#### [WHAT YOU HAVE TO DO]
Please restate, word for word, each line from the one containing "Given: Click the 1株益(円) header text" through the end of the entries below.

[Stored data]
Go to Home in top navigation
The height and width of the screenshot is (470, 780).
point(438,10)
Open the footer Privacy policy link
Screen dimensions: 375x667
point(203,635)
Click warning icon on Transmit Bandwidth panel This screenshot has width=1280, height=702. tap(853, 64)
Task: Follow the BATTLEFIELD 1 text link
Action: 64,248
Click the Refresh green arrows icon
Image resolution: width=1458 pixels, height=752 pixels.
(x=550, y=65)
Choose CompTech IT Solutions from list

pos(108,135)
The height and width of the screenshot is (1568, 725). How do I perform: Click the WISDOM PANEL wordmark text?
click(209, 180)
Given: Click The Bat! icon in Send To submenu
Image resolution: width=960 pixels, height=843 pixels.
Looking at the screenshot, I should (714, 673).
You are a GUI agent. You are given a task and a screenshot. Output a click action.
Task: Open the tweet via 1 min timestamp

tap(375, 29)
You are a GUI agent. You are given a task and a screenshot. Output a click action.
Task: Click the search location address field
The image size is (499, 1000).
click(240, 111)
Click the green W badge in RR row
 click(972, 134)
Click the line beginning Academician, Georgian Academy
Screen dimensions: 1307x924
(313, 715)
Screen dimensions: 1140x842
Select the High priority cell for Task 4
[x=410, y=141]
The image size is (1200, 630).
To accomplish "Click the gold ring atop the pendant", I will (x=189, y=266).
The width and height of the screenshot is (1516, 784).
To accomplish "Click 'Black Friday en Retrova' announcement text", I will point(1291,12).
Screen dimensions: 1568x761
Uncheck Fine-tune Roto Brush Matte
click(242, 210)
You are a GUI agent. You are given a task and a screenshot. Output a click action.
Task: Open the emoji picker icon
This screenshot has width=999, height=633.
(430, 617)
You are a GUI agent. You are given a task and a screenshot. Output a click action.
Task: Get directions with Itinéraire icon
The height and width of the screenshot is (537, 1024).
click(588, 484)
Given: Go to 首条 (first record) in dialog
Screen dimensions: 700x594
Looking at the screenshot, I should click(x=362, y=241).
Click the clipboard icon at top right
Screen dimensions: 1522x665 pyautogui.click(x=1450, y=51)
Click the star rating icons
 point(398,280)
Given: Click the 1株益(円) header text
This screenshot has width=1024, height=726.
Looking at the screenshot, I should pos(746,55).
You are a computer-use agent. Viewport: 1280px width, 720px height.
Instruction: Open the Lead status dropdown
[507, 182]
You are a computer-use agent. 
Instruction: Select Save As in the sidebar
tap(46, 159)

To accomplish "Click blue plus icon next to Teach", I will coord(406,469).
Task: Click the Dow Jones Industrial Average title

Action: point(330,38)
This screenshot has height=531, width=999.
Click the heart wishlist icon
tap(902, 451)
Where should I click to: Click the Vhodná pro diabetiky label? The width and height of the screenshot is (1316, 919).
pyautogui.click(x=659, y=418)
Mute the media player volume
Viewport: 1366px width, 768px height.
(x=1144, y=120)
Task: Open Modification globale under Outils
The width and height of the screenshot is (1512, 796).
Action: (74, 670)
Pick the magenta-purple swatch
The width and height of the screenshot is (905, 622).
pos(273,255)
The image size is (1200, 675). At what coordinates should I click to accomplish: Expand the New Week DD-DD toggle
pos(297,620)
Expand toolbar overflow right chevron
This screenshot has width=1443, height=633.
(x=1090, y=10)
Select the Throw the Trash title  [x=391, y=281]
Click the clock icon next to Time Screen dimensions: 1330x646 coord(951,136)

#### [EXERCISE OUTPUT]
Given: Click the 1株益(円) header text
This screenshot has width=1024, height=726.
Looking at the screenshot, I should pos(746,55).
You are a computer-use agent. Viewport: 1280px width, 720px height.
Instruction: Open the Lead status dropdown
[507, 182]
You are a computer-use agent. 
Instruction: Select Save As in the sidebar
tap(46, 159)

To accomplish "Click blue plus icon next to Teach", I will coord(406,469).
Task: Click the Dow Jones Industrial Average title

Action: point(330,38)
This screenshot has height=531, width=999.
Click the heart wishlist icon
tap(902, 451)
Where should I click to: Click the Vhodná pro diabetiky label? The width and height of the screenshot is (1316, 919).
pyautogui.click(x=659, y=418)
Mute the media player volume
Viewport: 1366px width, 768px height.
(x=1144, y=120)
Task: Open Modification globale under Outils
The width and height of the screenshot is (1512, 796).
Action: (74, 670)
Pick the magenta-purple swatch
The width and height of the screenshot is (905, 622).
pos(273,255)
The image size is (1200, 675). At what coordinates should I click to accomplish: Expand the New Week DD-DD toggle
pos(297,620)
Expand toolbar overflow right chevron
This screenshot has width=1443, height=633.
(x=1090, y=10)
Select the Throw the Trash title  [x=391, y=281]
Click the clock icon next to Time Screen dimensions: 1330x646 coord(951,136)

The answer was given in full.